IRRESPONSABLE SAISON 2 1 CLIFF AND CO

On aurait pu craindre que, ployant sous les dithyrambes, la série et ses forces créatives ne se reposent sur leurs lauriers et ne nous resservent la même soupe ad nauseum. Fort heureusement, le succès n’est pas toujours paralysant et c’est nanti d’une vivacité explosive, d’un état d’esprit toujours joyeux et d’une flamme qui ne vacille pas, que la série revient pour une nouvelle salve de dix épisodes. Et c’est une réussite totale qui bonifie ses bons points d’origine et se paye même le luxe de faire sa mue en poursuivant une veine entamée en seconde partie de saison une.
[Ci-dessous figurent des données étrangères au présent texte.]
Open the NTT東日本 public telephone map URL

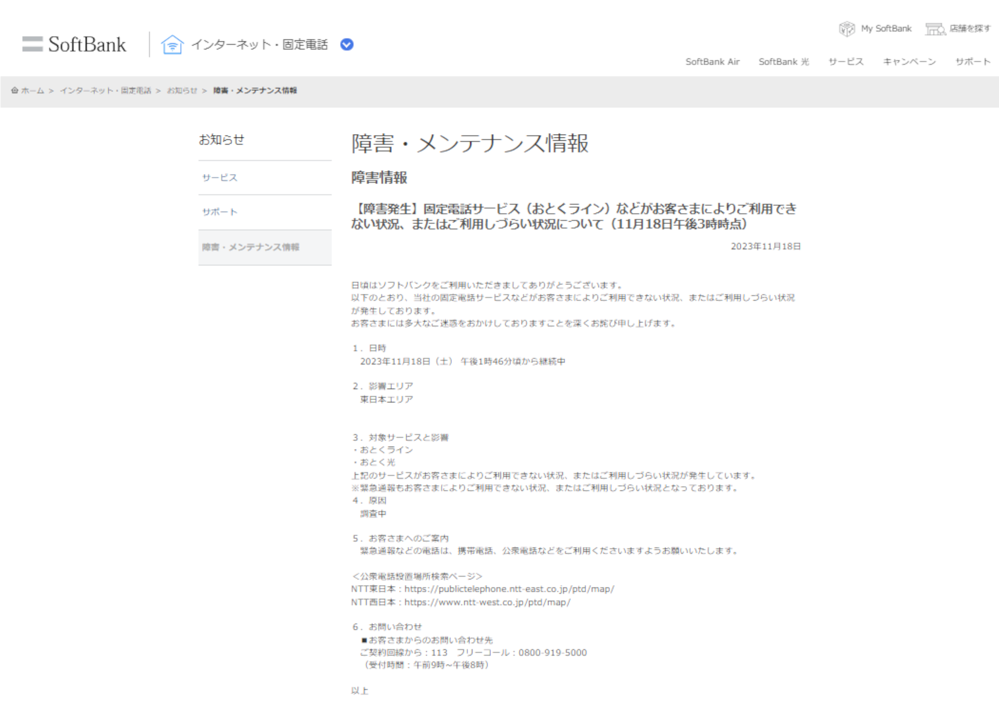[x=509, y=589]
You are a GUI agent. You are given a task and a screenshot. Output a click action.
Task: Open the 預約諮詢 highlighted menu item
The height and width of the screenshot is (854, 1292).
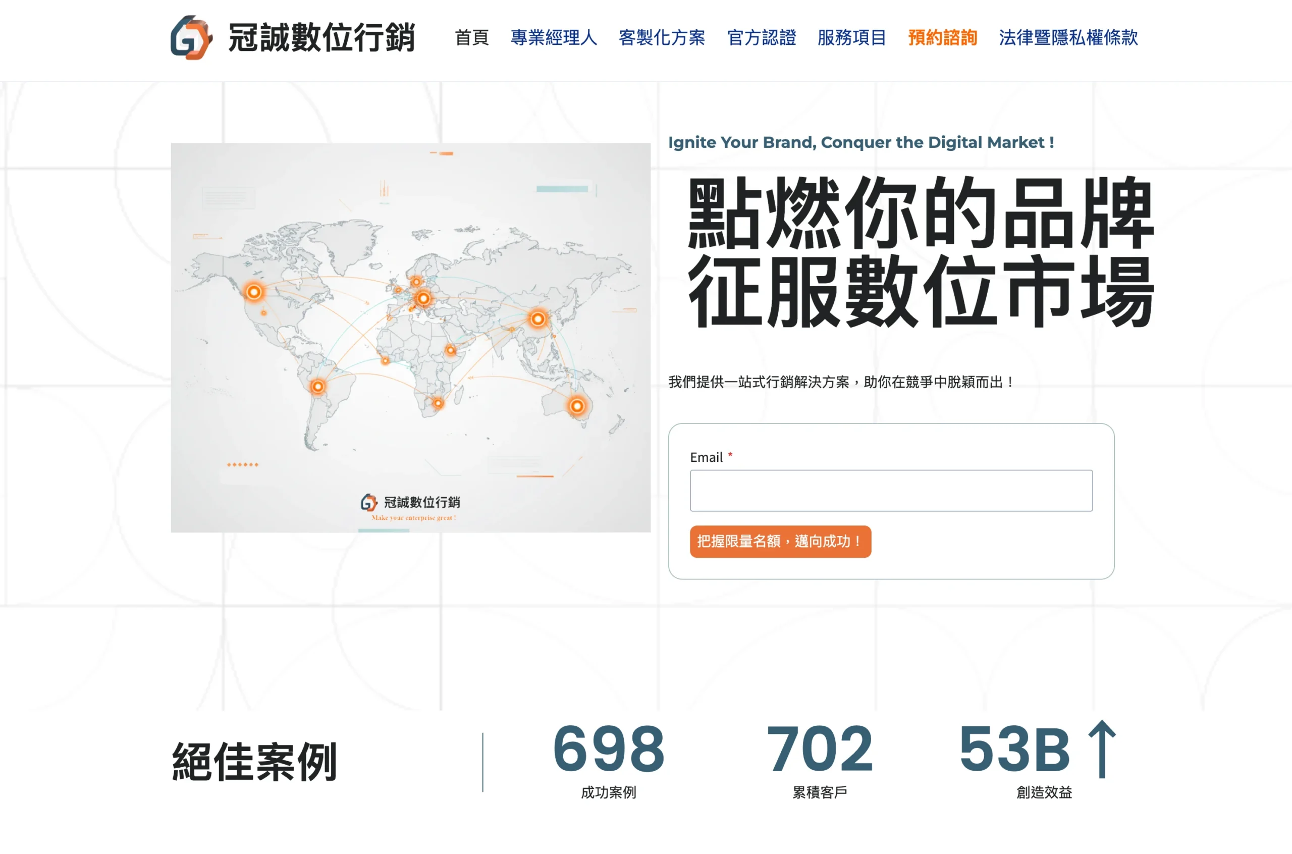pos(942,38)
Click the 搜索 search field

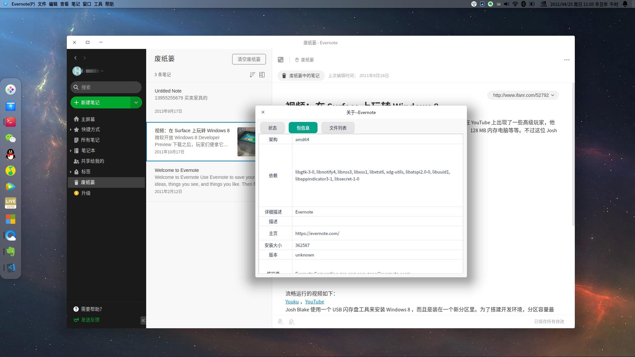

En faisant appel à une tendresse qui imprègne certains moments clés de la saison et qui démontre avec force que la comédie n’est jamais aussi puissante que contrebalancée par une sincérité et une émotion diffuse, la saison 2 d‘Irresponsable trouve le parfait équilibre. Le mouvement de balancier, entre la drôlerie des situations, la force comique des dialogues d’un côté et la dramaturgie propice à un lâcher prise des personnages qui peuvent enfin se laisser aller à leurs sentiments, de l’autre, est parfait. On se surprend à rire que, l’instant d’après, une réplique, un geste ou une interaction entre les personnages nous émeut. Irresponsable n’en devient pour autant jamais un drame évidemment mais la série ose emprunter certains sentiers avec subtilité, sans avoir besoin d’appuyer ses effets et en conservant la justesse de son regard ainsi que sa faculté à dénicher le rire dans les situations difficiles. Il faut dire que la qualité des dialogues, l’acuité à dénicher le bon mot, le sens avéré des punchlines est un art que Camille et Frédéric Rosset maitrisent de mieux en mieux et on sent leur écriture presque libérée de l’envie de bien faire qu’on pouvait ressentir par moments en saison une. Si les thématiques sont à nouveau brillamment explorées (les responsabilités, l’éducation, la solitude, l’insouciance…), pour pinailler, on avouera trouver l’épilogue de cette saison quelque peu tiré par les cheveux, même si il a le mérite de poser parfaitement les bases de la saison 3 qui sera potentiellement la dernière.

IRRESPONSABLE SAISON 2 2 CLIFF AND CO

Si c’était déjà le cas, c’est encore plus vrai avec ces nouveaux épisodes mais il y a une musicalité dans l’écriture d’Irresponsable qui donne le tempo aux situations et offre aux comédiens la possibilité de faire mouche par une inflexion vocale ou une attitude irrésistibles de drôlerie. Ce talent, rares sont les auteurs en France à le posséder. Cette musicalité est renforcée par la réalisation de Stephen Cafiero, qui ne surligne jamais ce qui est dit mais accompagne et embellit le mouvement avec fluidité et efficacité. Pour que la partition devienne symphonie, Irresponsable peut surtout s’appuyer sur une formidable distribution. Marie Kauffmann, Nathalie Cerda et Théo Fernandez ainsi que deux nouveaux formidables personnages -qui font leur arrivée dans la série et que l’on vous laissera le plaisir de découvrir- sont absolument parfaits emportant sur des sommets de fantaisie des scènes absolument jubilatoires. Et puis bien sûr il y a Sébastien Chassagne. Si en saison une, il nous avait bluffé, il a depuis fait parler la poudre dans plein de projets différents où il a fait montre d’un talent fou (Transferts, Quadras…). A ce niveau là ce n’est plus du potentiel même si le festival de Luchon lui a décerné le Prix du meilleur espoir masculin (et meilleure réalisation pour Stephen Cafiero). Ce qu’il fait dans la saison 2 d’Irresponsable est littéralement prodigieux. Avec son air de ne pas y toucher, sa façon unique de s’approprier les dialogues et une faculté  à faire rire sans jamais surjouer  il est le moteur de la série qu’il propulse à la vitesse de la lumière à un très haut niveau. Si Irresponsable reste à ces hauteurs-là en saison 3, on commencera à manquer de superlatifs.